==== PROVIDED RECORDS ====

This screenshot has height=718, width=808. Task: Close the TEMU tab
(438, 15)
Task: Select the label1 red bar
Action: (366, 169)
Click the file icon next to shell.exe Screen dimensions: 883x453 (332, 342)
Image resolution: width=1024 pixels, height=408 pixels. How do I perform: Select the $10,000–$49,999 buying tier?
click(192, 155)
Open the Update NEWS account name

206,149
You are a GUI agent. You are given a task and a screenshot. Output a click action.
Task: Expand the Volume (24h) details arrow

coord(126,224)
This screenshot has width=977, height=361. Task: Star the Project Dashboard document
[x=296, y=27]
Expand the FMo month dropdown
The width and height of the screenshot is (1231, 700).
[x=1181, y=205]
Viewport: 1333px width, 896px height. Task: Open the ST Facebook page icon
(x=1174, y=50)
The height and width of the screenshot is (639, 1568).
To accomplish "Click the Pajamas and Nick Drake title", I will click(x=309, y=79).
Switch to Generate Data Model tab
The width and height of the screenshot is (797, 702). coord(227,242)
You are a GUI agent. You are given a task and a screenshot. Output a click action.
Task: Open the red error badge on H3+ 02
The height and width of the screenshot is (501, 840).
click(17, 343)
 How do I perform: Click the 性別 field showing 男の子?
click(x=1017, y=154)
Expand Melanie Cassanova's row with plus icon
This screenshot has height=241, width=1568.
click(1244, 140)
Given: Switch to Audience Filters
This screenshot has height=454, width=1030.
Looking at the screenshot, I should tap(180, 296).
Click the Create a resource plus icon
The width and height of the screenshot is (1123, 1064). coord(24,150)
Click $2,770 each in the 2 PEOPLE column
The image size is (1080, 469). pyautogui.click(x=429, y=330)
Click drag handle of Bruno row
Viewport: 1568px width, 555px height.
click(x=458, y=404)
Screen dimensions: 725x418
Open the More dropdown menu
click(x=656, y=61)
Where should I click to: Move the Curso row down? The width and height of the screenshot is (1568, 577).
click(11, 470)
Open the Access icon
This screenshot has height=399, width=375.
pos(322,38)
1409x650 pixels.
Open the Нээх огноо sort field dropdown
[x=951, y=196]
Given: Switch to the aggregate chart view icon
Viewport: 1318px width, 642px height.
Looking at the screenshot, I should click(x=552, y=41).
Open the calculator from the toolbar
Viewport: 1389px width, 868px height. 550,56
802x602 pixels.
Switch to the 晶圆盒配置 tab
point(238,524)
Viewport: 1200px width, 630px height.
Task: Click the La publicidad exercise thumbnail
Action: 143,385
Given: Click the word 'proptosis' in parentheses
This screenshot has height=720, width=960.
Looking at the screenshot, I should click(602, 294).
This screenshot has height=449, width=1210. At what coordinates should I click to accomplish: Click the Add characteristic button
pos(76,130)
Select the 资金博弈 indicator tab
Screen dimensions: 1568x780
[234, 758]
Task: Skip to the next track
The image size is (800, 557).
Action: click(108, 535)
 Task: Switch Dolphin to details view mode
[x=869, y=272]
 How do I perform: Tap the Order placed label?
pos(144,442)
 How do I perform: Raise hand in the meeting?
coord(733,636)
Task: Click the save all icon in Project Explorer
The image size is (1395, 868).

====

• **TASK DESCRIPTION**: Please count the lines in the data above that contain the string "field", treating case as significant, and give only the number.

• **SOLVED PROBLEM**: 2